**Excerpted text:**
....................

[Fwd: Re: [Swift-devel] Re: swift-falkon problem... plots to explain plateaus...]

Michael Wilde wilde at mcs.anl.gov
Mon Mar 24 12:59:31 CDT 2008



On 3/24/08 12:36 PM, Ioan Raicu wrote:
> 
> 
> Michael Wilde wrote:
>> > Now the real question is, what is the breakdown of the 100 sec
>> > invocation (108.645 sec on average to be exact), how much is due to
>> > wrapper.sh, and how much is due to the application itself?  Mike, can
>> > you comment on this?  I assume you are running amiga which should have
>> > 0.5 sec jobs, right?
>>
>> Amiga is about .5 secs and teh script that runs (runam3) I think adds 
>> another .5 secs (from a quick scan of falkon logs on the actual task 
>> run time - but please verify, I think you have all the data from the 
>> task log).

....................

**Given data:**
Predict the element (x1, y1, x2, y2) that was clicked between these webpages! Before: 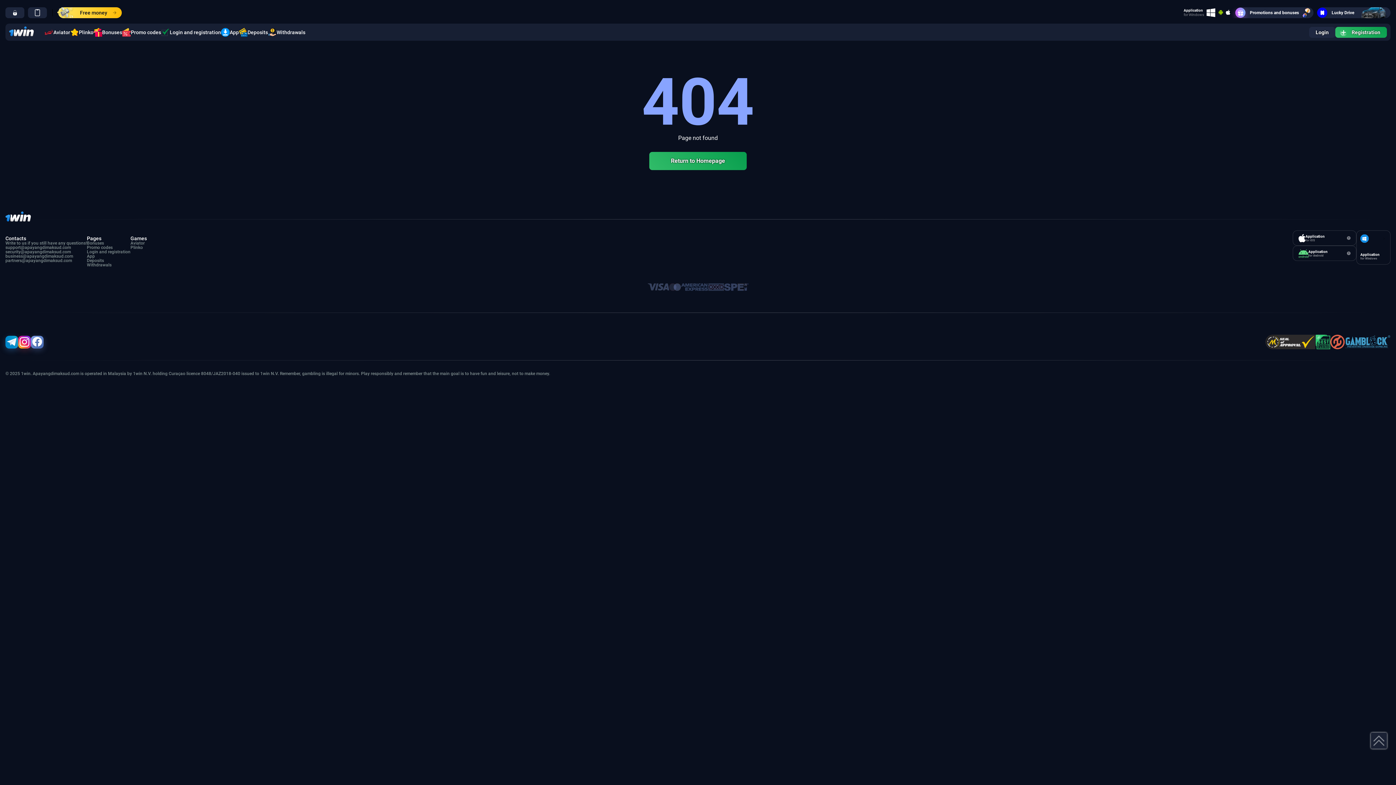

....................

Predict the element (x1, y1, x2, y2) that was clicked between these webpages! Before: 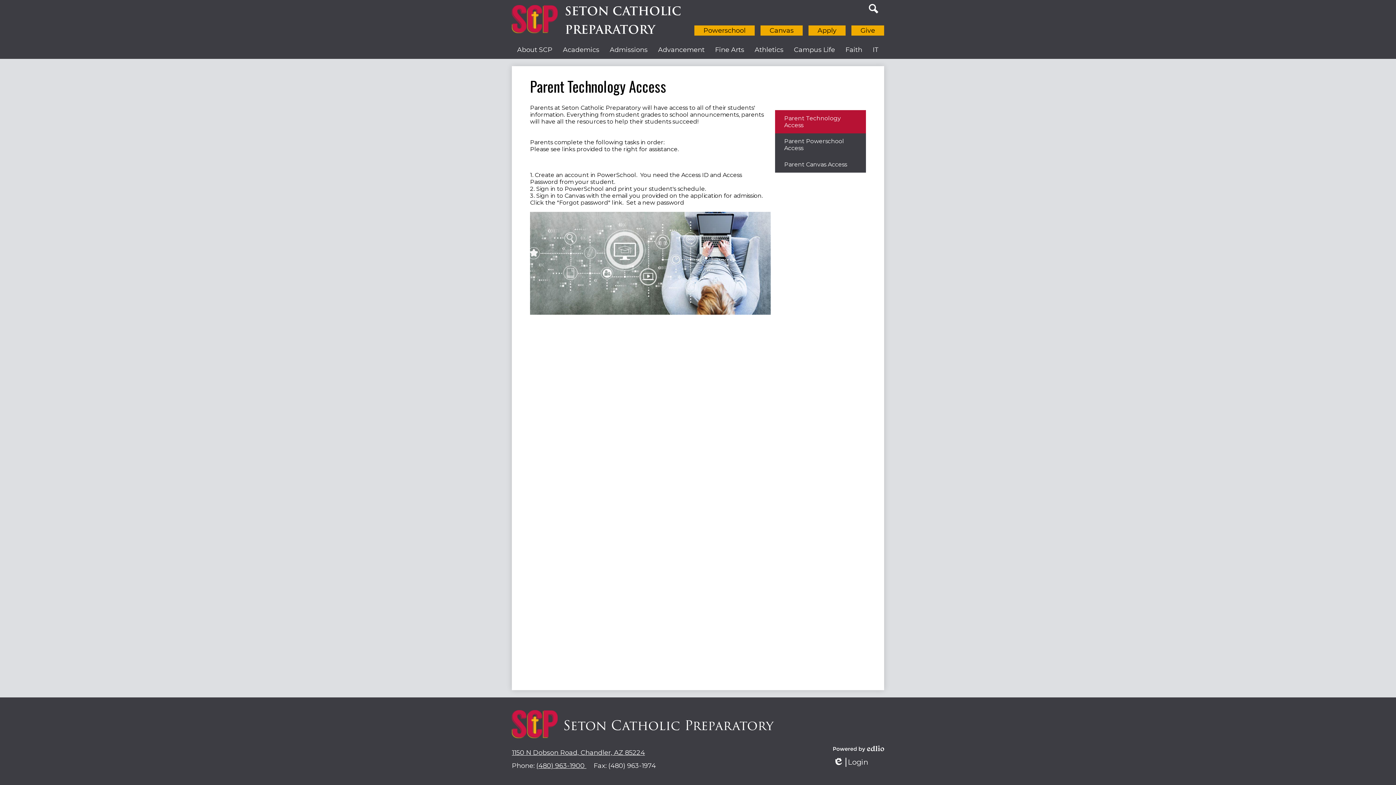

....................

**Tasks to perform:**
• A. In the Swift-Falkon thread, what is the exact average invocation time?
• B. Return the part of the Swift-Falkon thread from "On 3/24/08 12:36" to "sec jobs, right?".
• C. Resume the Swift-Falkon thread from the point where it stops.

**Results in order:**
• A. 108.645 seconds

• B.
On 3/24/08 12:36 PM, Ioan Raicu wrote:
> 
> 
> Michael Wilde wrote:
>> > Now the real question is, what is the breakdown of the 100 sec
>> > invocation (108.645 sec on average to be exact), how much is due to
>> > wrapper.sh, and how much is due to the application itself?  Mike, can
>> > you comment on this?  I assume you are running amiga which should have
>> > 0.5 sec jobs, right?

• C.
> The log with 1000 tasks, the shortest job was 72 secs, average 108, and 
> max 170 sec.  Is amiga working from RAM, or is it from NFS?  If its from 
> NFS, how big is the input data and script?  I thought it was about 
> 10KB?  The overall throughput was 6.6 jobs/sec, so that is only 66KB/s, 
> which seems quite small, assuming that each read is done in large 
> chunks, and not a few bytes at a time.
>>
>> I suspect, as you and I both agree, that hundreds of short jobs 
>> starting in some small interval causes heavy NFS activity. 
> Yes, but is the NFS activity due to the app, or due to wrapper.sh?

Its due to both. wrapper.sh fetches the app script from nfs which 
fetches the app from nfs.  then wrapper.sh does its setup, which causes 
more (synchronous) nfs activity, then the app output is copied, then 
fetched back to the run directory.

All this is dominated I suspect by nfs request overhead, most of which 
is not data transfer.

There's really nothing to discuss regarding this until I get some data 
from tests.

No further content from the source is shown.